Pause cannoise. En mai dernier, les journalistes du monde entier présents sur la Croisette, où le film est présenté, fondent sur lui. « Au début, c'était effrayant car je ne réalisais pas ce qui arrivait. Ensuite, je ne me suis plus posé de questions. Et j'ai vécu la plénitude dont je rêvais. » Il faut dire que la performance de Tahar Rahim est remarquable. A tout point de vue. Présent à chaque séquence, tour à tour angélique, naïf, dur et déterminé, il joue un délinquant qui, en prison, va manipuler les costauds des lieux et prendre leur place. Trois mois d'essais, quatre de tournage et « une tonne de stress », se souvient le comédien.
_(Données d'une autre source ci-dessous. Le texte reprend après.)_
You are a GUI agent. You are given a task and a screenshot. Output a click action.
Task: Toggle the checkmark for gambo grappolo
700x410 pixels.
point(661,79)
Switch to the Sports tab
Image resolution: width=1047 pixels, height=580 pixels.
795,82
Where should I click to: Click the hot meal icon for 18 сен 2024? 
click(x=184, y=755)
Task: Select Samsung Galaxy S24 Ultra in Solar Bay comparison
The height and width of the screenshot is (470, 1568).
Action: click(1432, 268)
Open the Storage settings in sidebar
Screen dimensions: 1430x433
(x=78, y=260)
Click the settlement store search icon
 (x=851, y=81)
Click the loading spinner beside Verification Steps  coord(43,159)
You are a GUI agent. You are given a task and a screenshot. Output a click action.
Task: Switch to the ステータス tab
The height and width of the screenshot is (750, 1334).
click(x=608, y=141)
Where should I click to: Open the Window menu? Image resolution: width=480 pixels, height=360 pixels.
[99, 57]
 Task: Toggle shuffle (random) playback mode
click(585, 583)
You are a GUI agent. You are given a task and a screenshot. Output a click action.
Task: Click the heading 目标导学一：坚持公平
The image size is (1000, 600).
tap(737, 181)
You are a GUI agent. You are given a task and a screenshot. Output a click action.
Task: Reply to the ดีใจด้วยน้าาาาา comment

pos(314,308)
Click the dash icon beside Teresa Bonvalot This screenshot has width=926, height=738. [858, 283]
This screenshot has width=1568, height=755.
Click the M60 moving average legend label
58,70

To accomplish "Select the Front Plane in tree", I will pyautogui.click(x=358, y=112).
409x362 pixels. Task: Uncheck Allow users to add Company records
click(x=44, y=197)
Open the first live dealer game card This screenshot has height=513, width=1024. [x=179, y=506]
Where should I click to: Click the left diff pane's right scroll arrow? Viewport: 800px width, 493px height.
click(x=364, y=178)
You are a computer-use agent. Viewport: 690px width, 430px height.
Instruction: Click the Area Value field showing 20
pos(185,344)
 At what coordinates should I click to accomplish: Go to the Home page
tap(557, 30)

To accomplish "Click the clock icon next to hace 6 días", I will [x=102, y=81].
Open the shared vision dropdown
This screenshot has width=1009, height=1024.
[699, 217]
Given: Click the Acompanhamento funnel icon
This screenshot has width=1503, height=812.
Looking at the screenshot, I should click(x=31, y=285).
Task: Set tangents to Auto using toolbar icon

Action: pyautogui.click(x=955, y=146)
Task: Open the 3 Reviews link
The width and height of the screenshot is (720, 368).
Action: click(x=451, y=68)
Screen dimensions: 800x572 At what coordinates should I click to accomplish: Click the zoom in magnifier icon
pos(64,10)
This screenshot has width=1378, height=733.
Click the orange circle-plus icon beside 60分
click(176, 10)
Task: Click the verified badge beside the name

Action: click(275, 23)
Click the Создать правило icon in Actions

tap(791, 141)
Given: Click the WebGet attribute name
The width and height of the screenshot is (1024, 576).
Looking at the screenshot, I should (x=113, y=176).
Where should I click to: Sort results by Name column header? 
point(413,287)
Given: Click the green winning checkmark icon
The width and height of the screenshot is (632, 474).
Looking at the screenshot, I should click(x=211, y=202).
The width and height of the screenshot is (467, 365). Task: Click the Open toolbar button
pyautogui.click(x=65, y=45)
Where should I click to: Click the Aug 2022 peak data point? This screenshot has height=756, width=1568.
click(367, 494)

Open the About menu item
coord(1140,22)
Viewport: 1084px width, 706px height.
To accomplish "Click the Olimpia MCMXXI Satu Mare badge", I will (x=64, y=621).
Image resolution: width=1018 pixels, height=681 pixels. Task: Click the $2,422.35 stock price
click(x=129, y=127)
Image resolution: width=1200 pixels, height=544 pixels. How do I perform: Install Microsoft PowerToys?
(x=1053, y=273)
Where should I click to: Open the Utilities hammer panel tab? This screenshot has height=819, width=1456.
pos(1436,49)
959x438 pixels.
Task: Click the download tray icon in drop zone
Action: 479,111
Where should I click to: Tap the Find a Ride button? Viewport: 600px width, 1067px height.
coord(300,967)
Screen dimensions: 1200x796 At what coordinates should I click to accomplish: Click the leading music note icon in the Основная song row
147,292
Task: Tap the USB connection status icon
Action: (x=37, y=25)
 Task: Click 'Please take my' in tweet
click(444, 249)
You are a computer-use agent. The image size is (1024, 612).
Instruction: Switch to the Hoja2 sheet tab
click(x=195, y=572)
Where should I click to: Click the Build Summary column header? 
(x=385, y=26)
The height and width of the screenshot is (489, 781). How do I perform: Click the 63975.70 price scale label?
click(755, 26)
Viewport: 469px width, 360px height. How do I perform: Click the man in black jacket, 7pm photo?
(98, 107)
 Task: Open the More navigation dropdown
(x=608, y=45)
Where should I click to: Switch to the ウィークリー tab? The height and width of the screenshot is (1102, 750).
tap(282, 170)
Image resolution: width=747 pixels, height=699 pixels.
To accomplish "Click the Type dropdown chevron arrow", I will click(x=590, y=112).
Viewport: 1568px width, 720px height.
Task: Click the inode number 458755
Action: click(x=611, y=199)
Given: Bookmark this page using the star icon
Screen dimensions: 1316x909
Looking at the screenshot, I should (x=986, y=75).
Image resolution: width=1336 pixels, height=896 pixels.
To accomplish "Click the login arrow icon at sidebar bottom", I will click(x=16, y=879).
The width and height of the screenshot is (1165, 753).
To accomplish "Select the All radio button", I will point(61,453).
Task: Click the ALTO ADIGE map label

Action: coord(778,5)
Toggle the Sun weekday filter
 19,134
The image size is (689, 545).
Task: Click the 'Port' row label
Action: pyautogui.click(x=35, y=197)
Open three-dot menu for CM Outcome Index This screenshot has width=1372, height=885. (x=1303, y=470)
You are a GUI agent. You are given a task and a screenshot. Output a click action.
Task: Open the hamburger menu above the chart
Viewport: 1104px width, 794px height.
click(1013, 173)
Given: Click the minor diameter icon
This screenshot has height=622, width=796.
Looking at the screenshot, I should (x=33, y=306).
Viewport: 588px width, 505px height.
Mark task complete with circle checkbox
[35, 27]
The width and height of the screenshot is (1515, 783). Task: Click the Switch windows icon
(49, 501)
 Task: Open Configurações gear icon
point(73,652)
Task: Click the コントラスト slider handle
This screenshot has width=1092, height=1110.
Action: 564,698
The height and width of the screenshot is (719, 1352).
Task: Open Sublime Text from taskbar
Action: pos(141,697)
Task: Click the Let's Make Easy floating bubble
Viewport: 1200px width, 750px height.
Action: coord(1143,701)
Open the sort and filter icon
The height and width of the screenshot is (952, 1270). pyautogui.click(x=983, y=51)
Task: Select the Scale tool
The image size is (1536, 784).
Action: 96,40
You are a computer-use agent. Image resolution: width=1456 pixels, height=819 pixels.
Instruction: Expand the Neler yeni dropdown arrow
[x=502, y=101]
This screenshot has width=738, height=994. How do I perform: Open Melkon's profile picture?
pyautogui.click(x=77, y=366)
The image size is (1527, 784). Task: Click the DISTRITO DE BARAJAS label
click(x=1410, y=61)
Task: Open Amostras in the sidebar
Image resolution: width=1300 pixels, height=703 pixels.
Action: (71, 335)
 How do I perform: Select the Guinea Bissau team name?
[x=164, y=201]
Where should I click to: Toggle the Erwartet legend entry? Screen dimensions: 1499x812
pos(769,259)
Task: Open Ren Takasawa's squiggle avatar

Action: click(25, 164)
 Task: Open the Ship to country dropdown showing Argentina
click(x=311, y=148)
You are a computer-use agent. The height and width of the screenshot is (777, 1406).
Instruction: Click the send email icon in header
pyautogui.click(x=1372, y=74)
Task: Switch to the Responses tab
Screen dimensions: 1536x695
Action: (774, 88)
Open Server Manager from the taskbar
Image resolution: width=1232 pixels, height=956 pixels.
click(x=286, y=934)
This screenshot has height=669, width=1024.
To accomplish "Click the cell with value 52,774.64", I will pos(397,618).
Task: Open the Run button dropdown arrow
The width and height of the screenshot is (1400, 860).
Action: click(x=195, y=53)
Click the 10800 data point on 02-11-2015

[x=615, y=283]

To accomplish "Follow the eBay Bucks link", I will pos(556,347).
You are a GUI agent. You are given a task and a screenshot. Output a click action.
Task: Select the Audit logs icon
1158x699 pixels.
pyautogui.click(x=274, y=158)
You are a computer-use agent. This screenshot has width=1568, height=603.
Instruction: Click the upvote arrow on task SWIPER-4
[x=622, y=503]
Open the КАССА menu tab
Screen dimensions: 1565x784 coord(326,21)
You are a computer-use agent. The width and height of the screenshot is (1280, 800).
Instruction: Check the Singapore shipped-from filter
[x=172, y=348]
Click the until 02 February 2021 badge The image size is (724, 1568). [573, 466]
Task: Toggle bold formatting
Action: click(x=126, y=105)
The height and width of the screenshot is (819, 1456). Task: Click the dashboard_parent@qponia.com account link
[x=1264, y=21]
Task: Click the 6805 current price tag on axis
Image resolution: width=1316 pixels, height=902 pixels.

Où va-t-il ? Pour l'instant, nulle part. « Je lis des scénarios, mais aucun ne m'inspire confiance. Les gens écrivent des histoires et y posent des personnages. Alors qu'il faut faire l'inverse. » Il suit tout de même de près un projet de Cyril Mennegun sur la schizophrénie. L'après-Cannes a été tranquille, mais Tahar s'attend à recevoir quelques scripts supplémentaires après la sortie du film, le 26 août. Ce qui est sûr, c'est que Tahar Rahim décrochera le césar du meilleur espoir. Pas besoin d'être prophète pour le savoir.